Well I don’t know why Lachlan sold but he did, at the time, trade his holding in Quickflix for shares in Destra that was already a shareholder in Quickflix. So Destra at one point held 20% of Quickflix’s stock. Unfortunately Destra went into receivership at the end of last year, and myself and other shareholders were able to acquire Destra’s former 20% holding.
Lachlan should have stayed in!
Time will tell.
What is your personal biggest challenge for this year going forward?
I think a key message for us is to stay focused and stick to our knitting. So it’s easy in running a high gross business to get caught up in a whole bunch of diversions, but we just have to stay focused on delivering a great service to customers and getting the message out there, and things like share price will look after itself. So staying focused on building a great brand and service is what we’re on about.
Now the micro caps have been hit hard.

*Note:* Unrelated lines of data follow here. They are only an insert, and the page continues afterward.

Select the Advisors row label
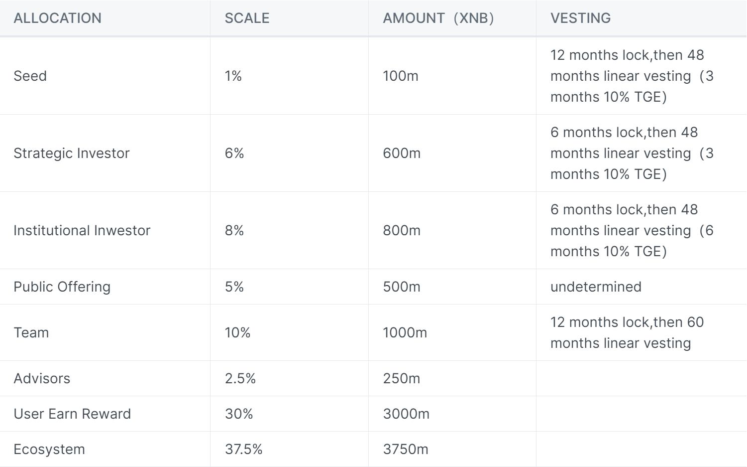Screen dimensions: 747x467 [42, 379]
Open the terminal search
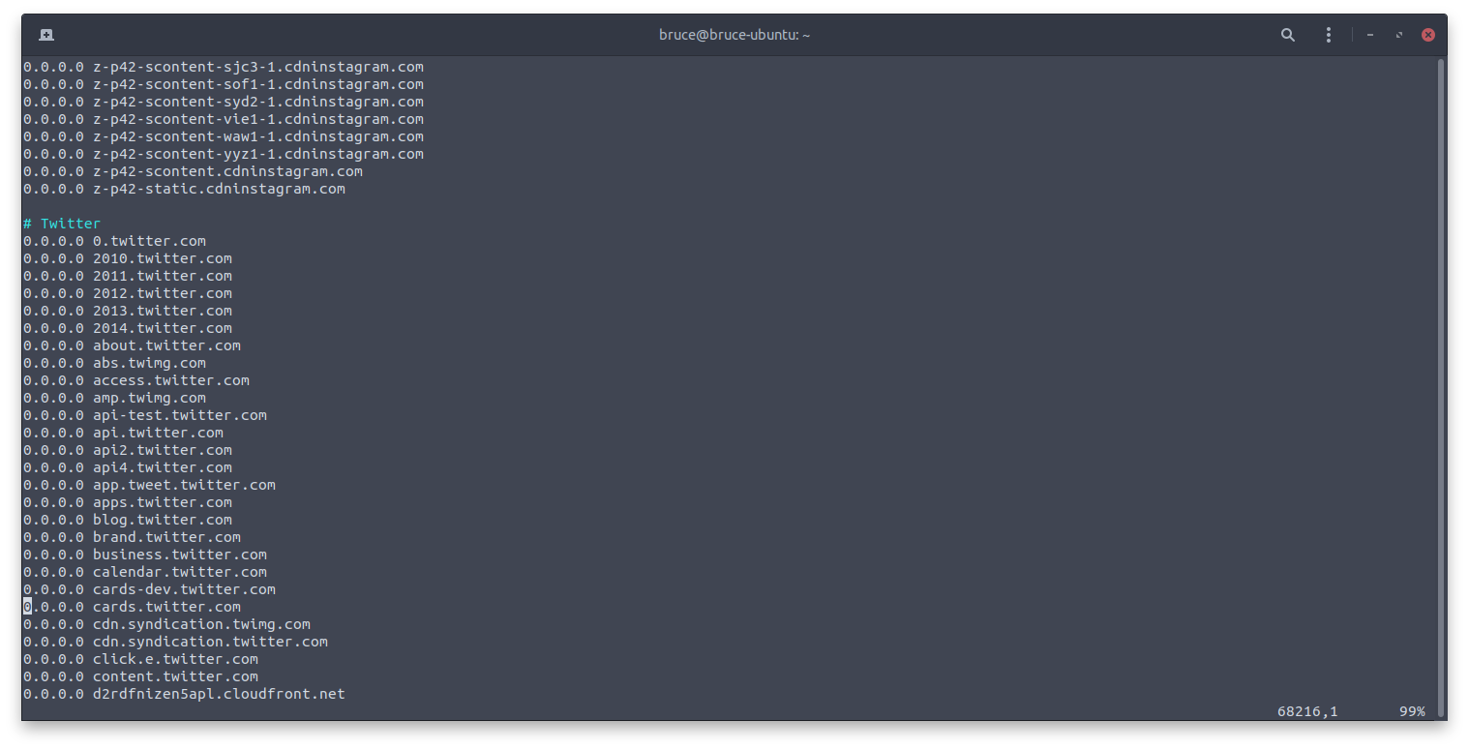This screenshot has height=750, width=1469. (x=1287, y=34)
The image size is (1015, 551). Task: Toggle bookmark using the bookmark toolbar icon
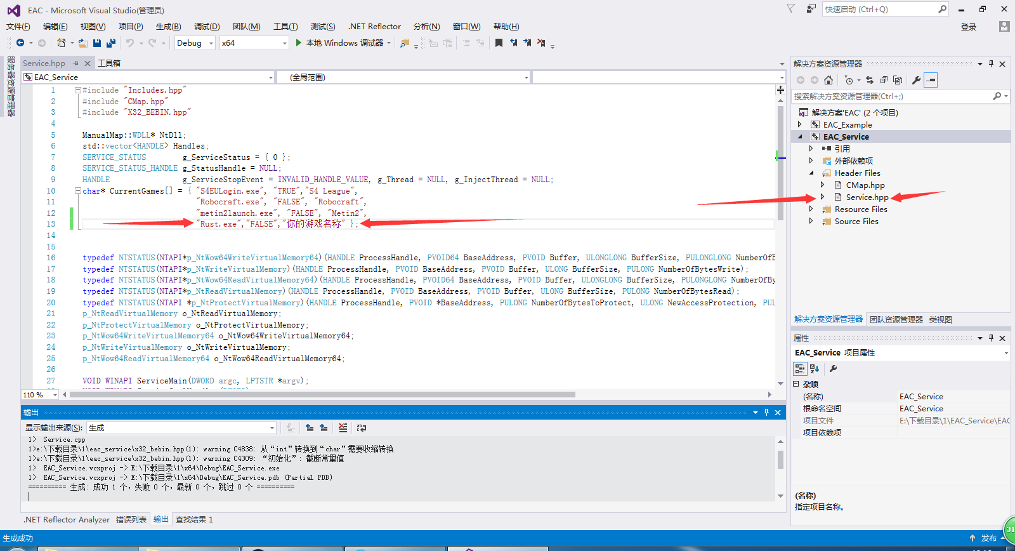pyautogui.click(x=499, y=43)
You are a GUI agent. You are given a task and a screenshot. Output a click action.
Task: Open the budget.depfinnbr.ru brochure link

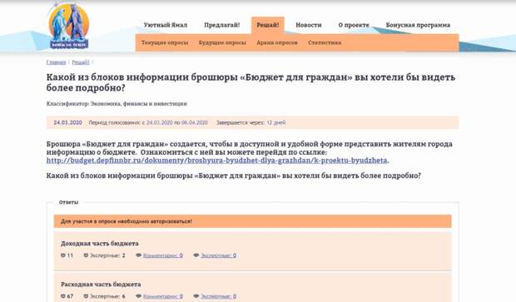217,161
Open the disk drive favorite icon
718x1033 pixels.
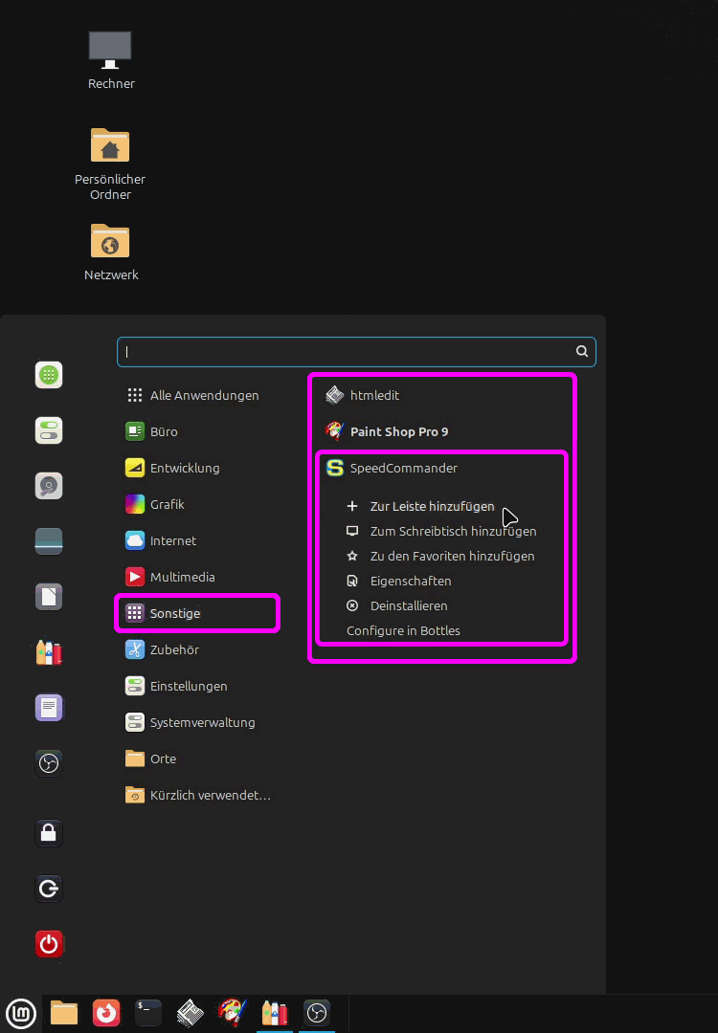point(49,486)
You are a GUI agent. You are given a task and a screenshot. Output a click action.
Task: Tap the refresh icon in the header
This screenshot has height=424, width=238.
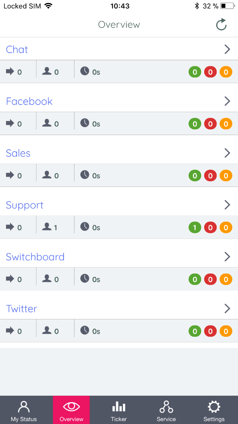pyautogui.click(x=221, y=25)
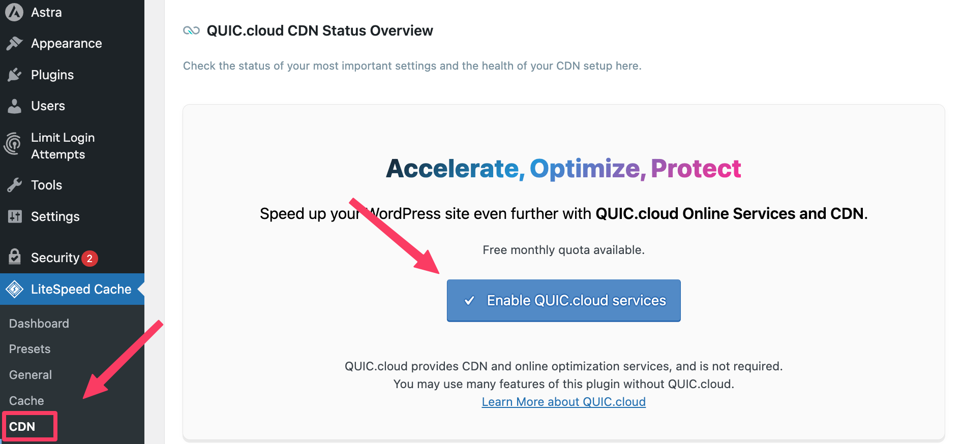Click Enable QUIC.cloud services button

coord(563,300)
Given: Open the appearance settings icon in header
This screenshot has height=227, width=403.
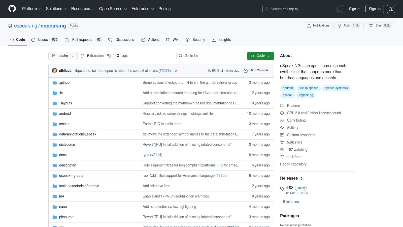Looking at the screenshot, I should (x=391, y=9).
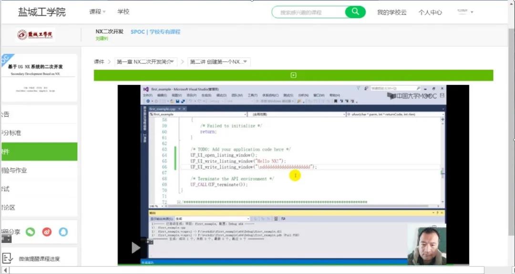515x274 pixels.
Task: Expand the 课程 dropdown menu
Action: point(97,12)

Is it very hard now to get the message out there about micro caps?
I think Quickflix actually has a good profile; we punch above our weight, and we’re an exciting story and the growth prospects are very high.
We haven’t spent any time with brokers or analysts, particularly over the last six months, and even when we did spend some time with brokers and analysts, it was fairly minimal because we don’t think that there’s much point in going about attempting to hype up your story and share price.
The fundamentals of our business and our growth will take care of our share price and our recognition as a stock. Clearly we think it’s great value because we continue to provide the investor support for it.
On a personal level, having sold those two businesses, have you ever thought about another life on a beach somewhere?
Never once. I can’t imagine anything better than what we are doing at the moment with Quickflix. The home entertainment business is a multi-billion dollar business, we’re disrupting the old traditional world of Foxtel delivery and traditional rental stores, and we like a challenge.
And we think we’ve built a great team and a great little brand and a great service that should provide plenty of excitement ahead – so I think that beats being on a beach any day. Although sitting on a beach now and again…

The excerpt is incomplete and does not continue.